(Text)

Television

Here, Queer, and Used To It

The movies of Gay Pride Month.

The choice is between honesty and community in Trembling Before G_d

“I have a couple of little boys who are available in Vietnam. How about I e-mail them to you? If you like them, you can put one of them on hold.”

This sounds good to Jeff Danis, who, at 48, has decided he wants to adopt a child with his boyfriend, Don Pike. Danis is an agent at ICM in Los Angeles; his clients include some voice-over actors and Linda Blair of The Exorcist. Having taken an office poll about which .jpg is cuter, Danis and Pike travel to an orphanage outside Saigon to claim the baby Joe, né Lam Xuon Chin. Adorable Joe takes quickly to his new dads and, before long, he’s scampering around an immense and fully loaded house in the Hollywood Hills.

(End Text)
(Data shown)

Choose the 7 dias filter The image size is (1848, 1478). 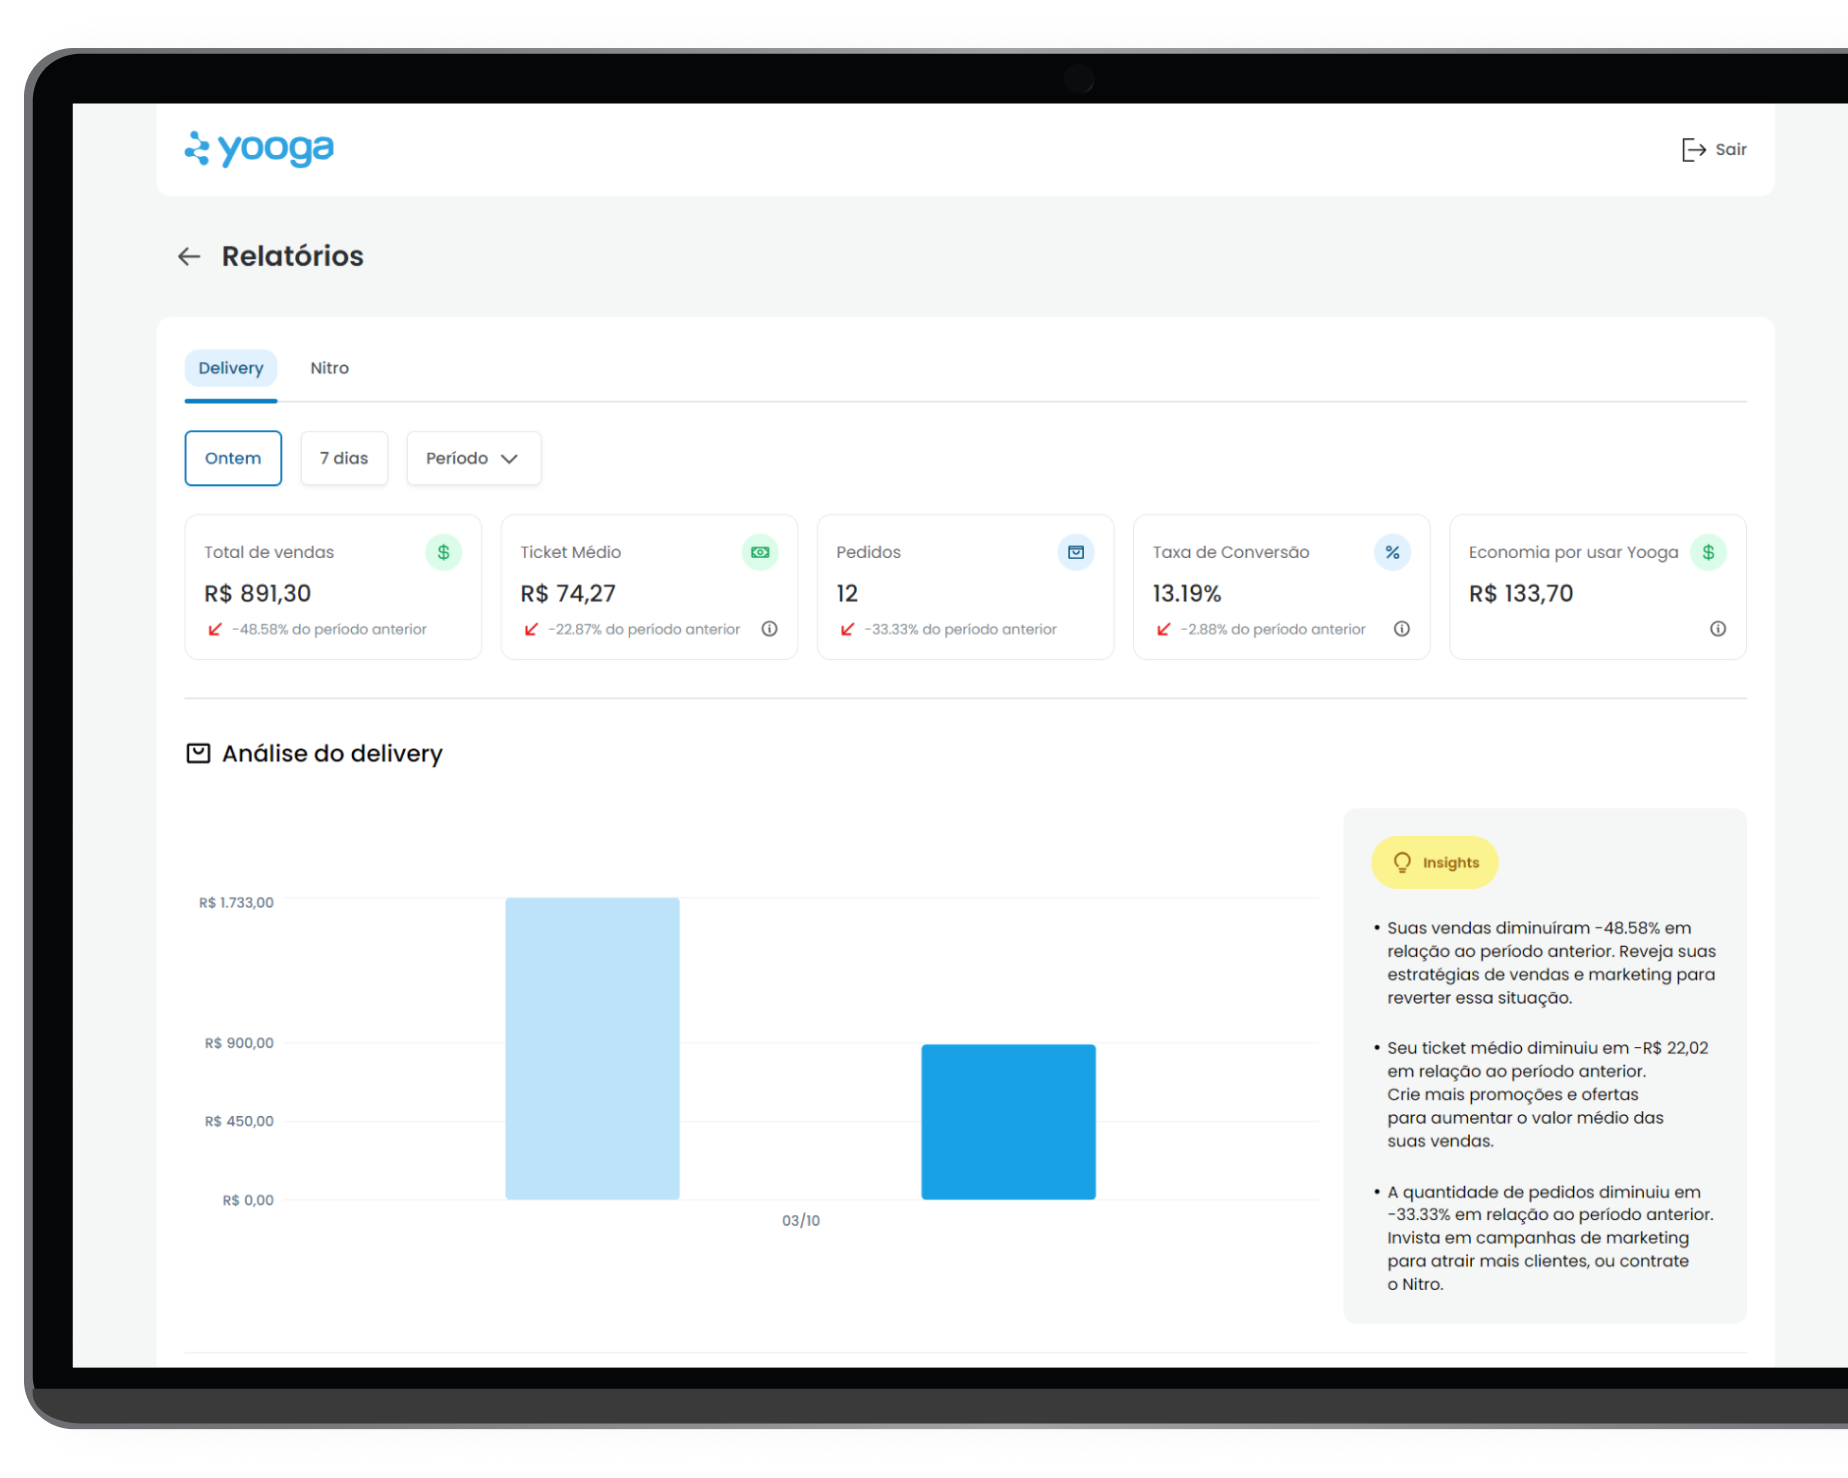pos(344,458)
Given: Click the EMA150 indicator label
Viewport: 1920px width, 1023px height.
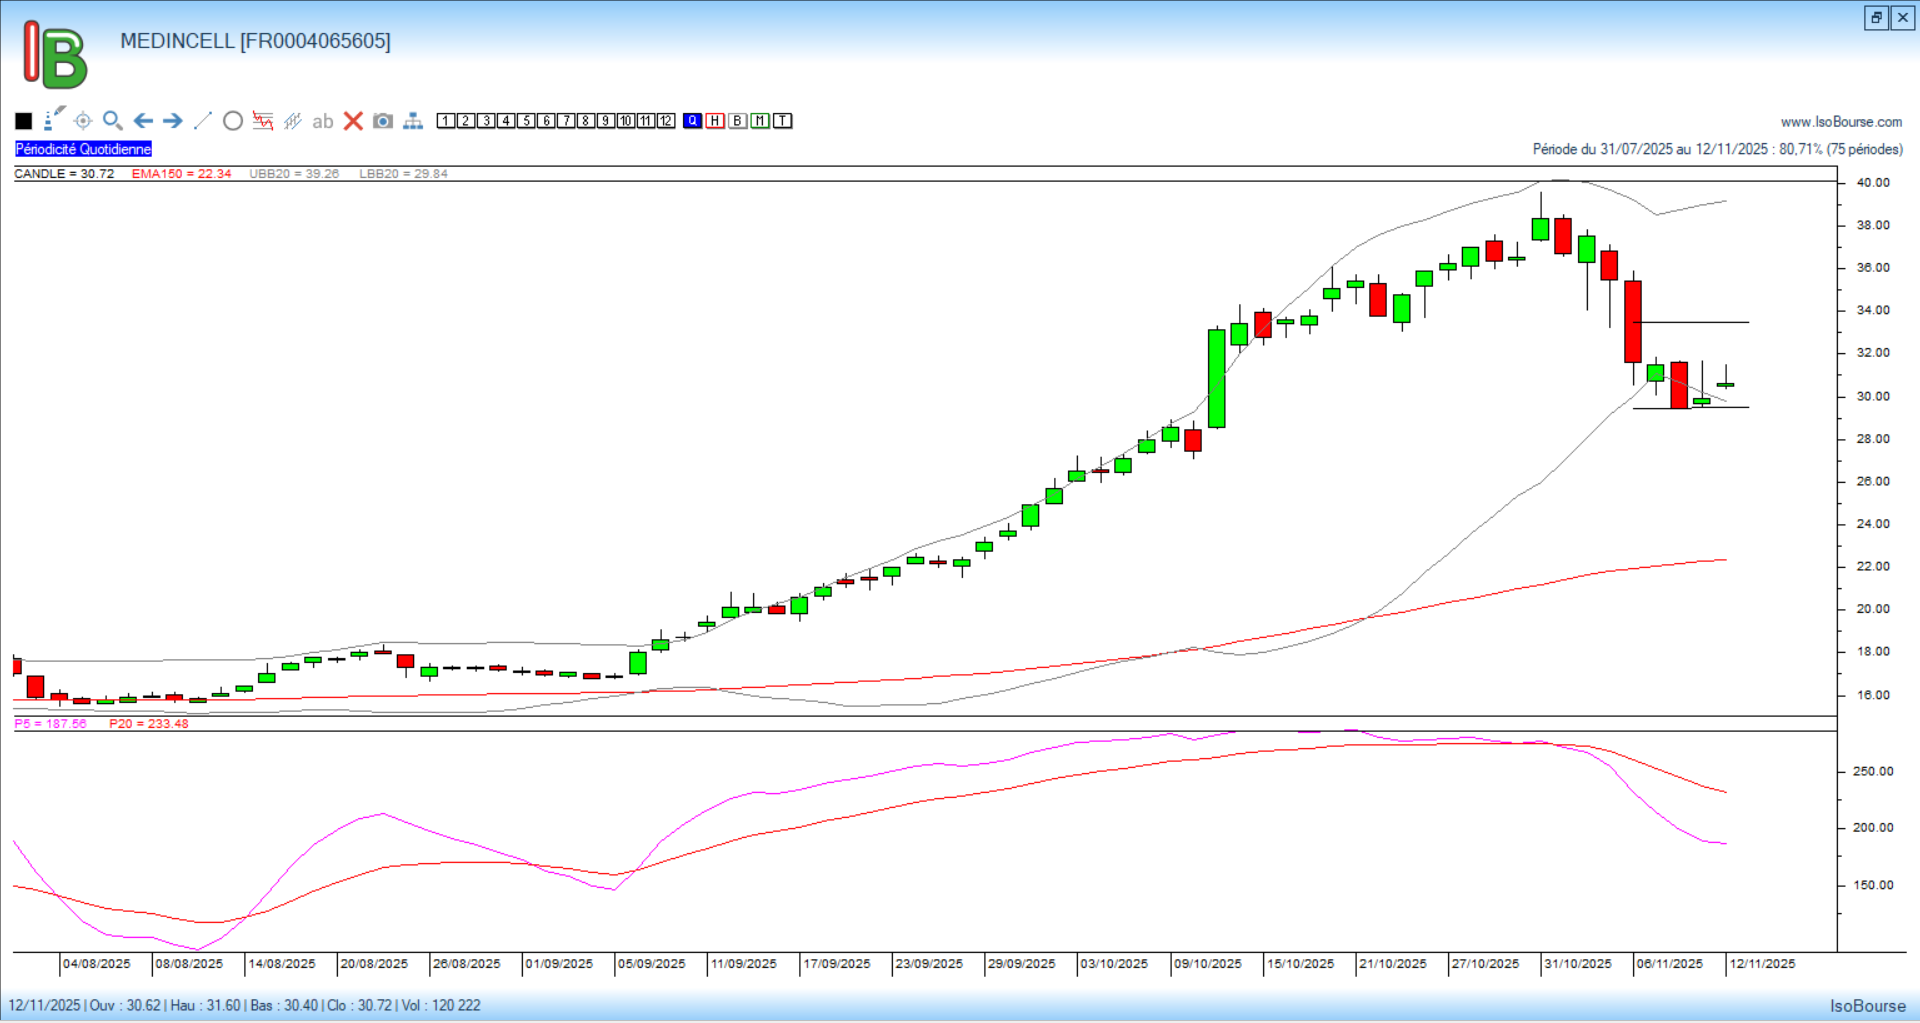Looking at the screenshot, I should (x=181, y=174).
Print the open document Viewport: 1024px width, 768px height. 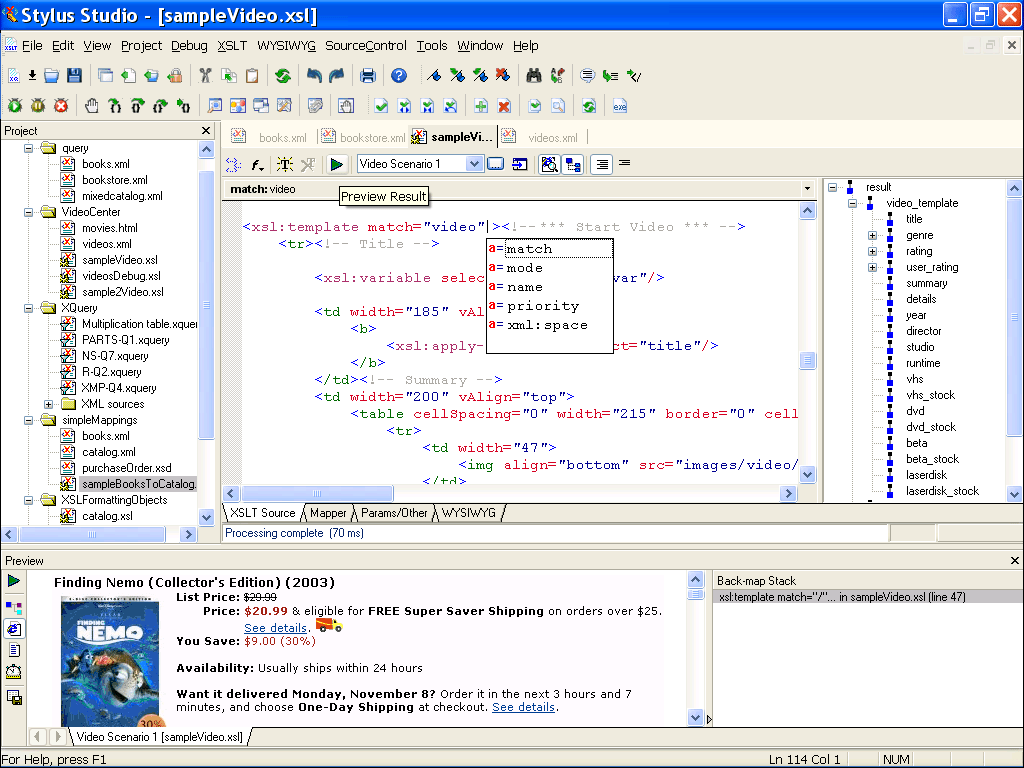pos(367,75)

(End Data shown)

**Problems and tasks:**
• 1. Answer these questions from the text on Gay Pride Month films:
(a) Which film does the line about a choice between honesty and community name?
(b) At what age does Jeff Danis decide to adopt a child?
(c) What was Joe's name before the adoption?
• 2. Copy the text on Gay Pride Month films from "The choice is between" to "the Hollywood Hills.", substituting "partner" for "boyfriend".
Answer from the text only.

**Expected responses:**
• 1.
(a) Trembling Before G_d
(b) 48
(c) Lam Xuon Chin

• 2.
The choice is between honesty and community in Trembling Before G_d

“I have a couple of little boys who are available in Vietnam. How about I e-mail them to you? If you like them, you can put one of them on hold.”

This sounds good to Jeff Danis, who, at 48, has decided he wants to adopt a child with his partner, Don Pike. Danis is an agent at ICM in Los Angeles; his clients include some voice-over actors and Linda Blair of The Exorcist. Having taken an office poll about which .jpg is cuter, Danis and Pike travel to an orphanage outside Saigon to claim the baby Joe, né Lam Xuon Chin. Adorable Joe takes quickly to his new dads and, before long, he’s scampering around an immense and fully loaded house in the Hollywood Hills.